Quando a humanidade falta
Na última semana abracei e beijei meu filho de 4 anos como nunca. Por vezes tive ímpetos de colocá-lo de volta na barriga. Mas ele mal cabe mais no meu colo. E quanto mais percebo que o colo está pequeno, mais me sinto angustiada. Me angustia saber que precisarei protege-lo mesmo quando ele estiver inevitável e inúmeras vezes longe, longe desse porto seguro que lhe traz tanta confiança.
Confiança!
É na base dela que pretendo seguir firme nesse instinto protetor, mesmo quando não for possível estar perto. Ao mesmo tempo em que encho meu filho de afeto, tento relembrá-lo diariamente do quanto ele pode e deve confiar em mim.
Só quem já conviveu com uma criança diariamente sabe o tamanho da pureza e da inocência de um pequeno humano. Em meio a tanta pureza e inocência, só há uma forma de sobreviver: confiar. E a confiança que as crianças depositam em seus cuidadores é o sentimento mais bonito, intenso e genuíno que já pude presenciar.
Essa confiança que é sua única arma de sobrevivência, tão importante quanto comida ou água.
Tanto se fala sobre dormir como um bebê, sendo que bebês, regra geral, nem dormem bem. Fico pensando de onde pode ter surgido essa expressão. Criei então uma teoria para mim. Imaginei que lá nos primórdios da humanidade, quando nossos ancestrais viviam completamente vulneráveis na savana, era necessário estar sempre alerta contra os inúmeros perigos da vida selvagem. Nesse contexto de salve-se quem puder, presumo que dormir era sempre um grande risco, um descanso nada sereno. Menos para as crianças. Elas sim podiam dormir verdadeiramente bem. Não apenas porque ignoravam os perigos da natureza, mas porque confiavam plenamente em seus cuidadores. Quem já teve um bebê dormindo em seu colo sabe do que eu estou falando. Dessa entrega total e completa.
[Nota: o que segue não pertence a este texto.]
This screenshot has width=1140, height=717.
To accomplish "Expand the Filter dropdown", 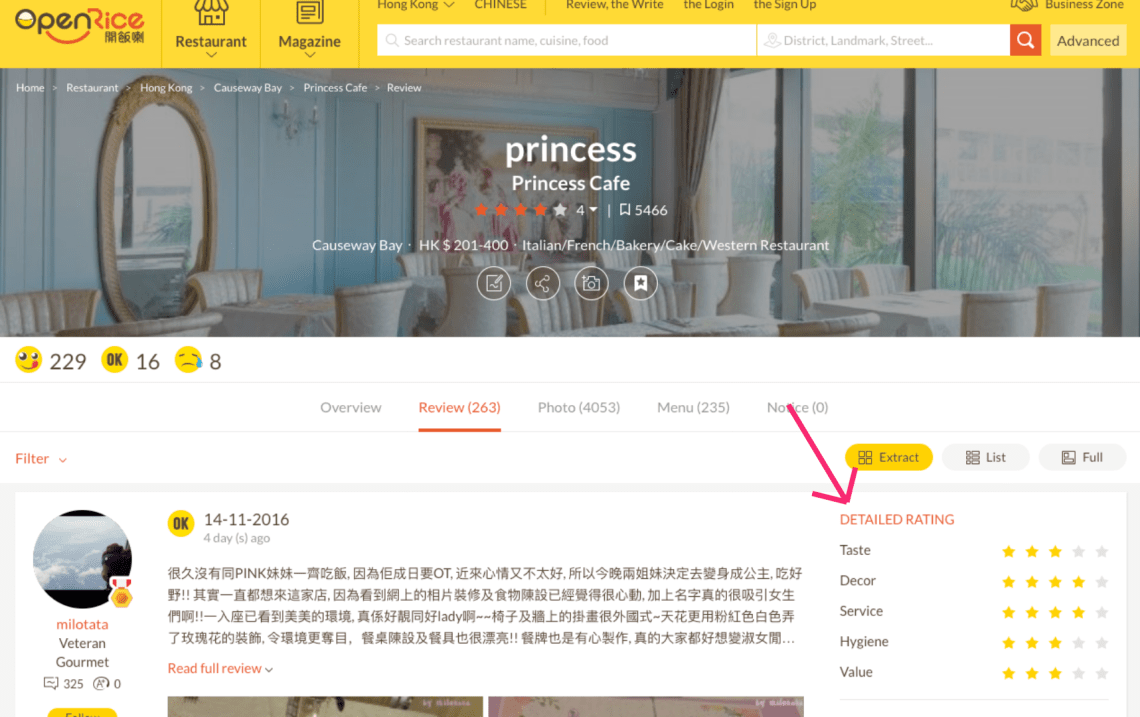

De se permitir estar completamente vulnerável, com base na certeza de que se está protegido.
Crianças dormem e vivem assim. Entregues.
Essa confiança é a base da evolução da nossa espécie. Portanto, se alguém trai a confiança de uma criança, está abrindo mão não apenas do amor. É muito mais brutal do que isso. Trair a confiança de uma criança é abrir mão de qualquer lampejo de humanidade, em seu sentido mais biológico.
Na última semana, no meio do caos, no meio do pior momento da pandemia, no meio dos recordes, meu choro por uma única vida foi um choro por toda a humanidade que se fez ausente dentro dela.